• _Excerpt to read_:
_____

Bainbridge had been a heavy smoker for much of her life. Her cancer returned and she died on 2 July 2010, aged 77, in a London hospital. Confusion over her birth year resulted in some reports giving her age at death as 75. She is buried in Highgate Cemetery.

==Honours and awards==
In 2000, Bainbridge was appointed Dame Commander of the Order of the British Empire (DBE). In June 2001, she was awarded an honorary degree by the Open University as Doctor of the University. In 2003, she was awarded the David Cohen Prize for Literature together with Thom Gunn. In 2005, the British Library acquired many of Bainbridge's private letters and diaries.

Following Bainbridge's death in 2010, the Man Booker Prize set up a "Best of Beryl" prize, the nominees being her books that had previously been shortlisted: The Dressmaker, The Bottle Factory Outing, An Awfully Big Adventure, Every Man for Himself, and Master Georgie; by a public vote, Master Georgie was chosen as the winner. In 2011, Bainbridge was posthumously awarded a special honour by the Booker Prize committee.

Mark Knopfler included a song titled "Beryl" dedicated to her and her posthumous award on his 2015 album Tracker. In 2016, a Blue Plaque was unveiled at the house she resided in while growing up in Formby.

_____

• _Collected material_:

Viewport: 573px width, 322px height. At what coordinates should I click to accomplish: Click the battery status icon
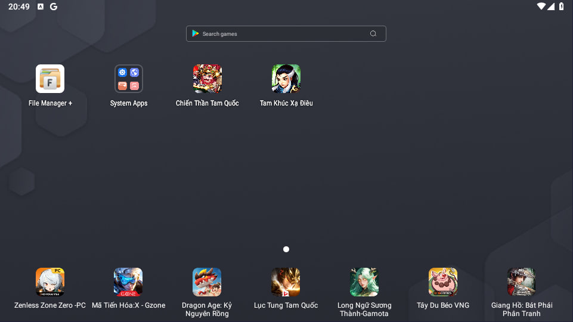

_____

• _Work to complete_: In the excerpt about Bainbridge, which of her books won the "Best of Beryl" prize by public vote? The listing isn't needed for anything here.

• _Exercise output_: Master Georgie